We both want things to be better, we both want things to not be broken, but neither of us know how to get from here to there anymore. If you can't get a core need met from your partner, what do you do?
This time with a different counselor. Our last appointment with the first counselor left us both in a 'thumbs neutral' post review. She is very nice, but her style didn't really resonate with us. She was helpful and brought up some salient points, but neither of us was rushing back to see her. Last night we saw a different counselor and both our immediate reviews left us much more comfortable with her, and we're both wanting to get back to her for more sessions. We'll have to see how it works into our budget - personally I'd like to see her every week, but our insurance doesn't cover any of it, so it would be a bit more than we can handle financially *sigh*
The downside is, for all the talking we did last night, I left more depressed than hopeful. Q and I seem to be on entirely different pages -- hell, we seem to be on entirely different continents on some issues. We're both listening, and acknowledging what the other is saying, but I don't think we're actually *getting* it. Funny, I thought if we could do the first two, the third would just come naturally. Problem is, we can see the other viewpoint from an academic side, acknowledge it's valid to the person feeling it, but since my needs are not needs that he has, he just doesn't grok it on an emotional level. I'd like to write more on this, but I am having a really hard time articulating the mish-mash going on in my own head, so at the moment I'll just leave it lie.

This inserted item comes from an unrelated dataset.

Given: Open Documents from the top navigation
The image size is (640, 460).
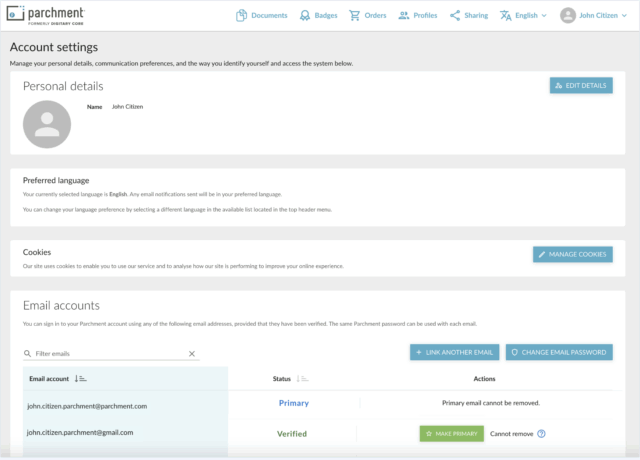Looking at the screenshot, I should 262,15.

We both want things to be better, we both want things to not be broken, but neither of us know how to get from here to there anymore. If you can't get a core need met from your partner, what do you do?
no subject
Worse: Not being on the same page AND not knowing it
*hug*
As indicated above, a key question here is 'What does *getting* it' look like. You said, "he just doesn't grok it on an emotional level.". To me that sounds like, "I told him it's important me to me, he understands it's important to me and what it is. But he doesn't want it like I want it."
Put another way, when you tell Q about your needs what do you expect him to do with that information? What is the purpose, for you, to tell him the needs?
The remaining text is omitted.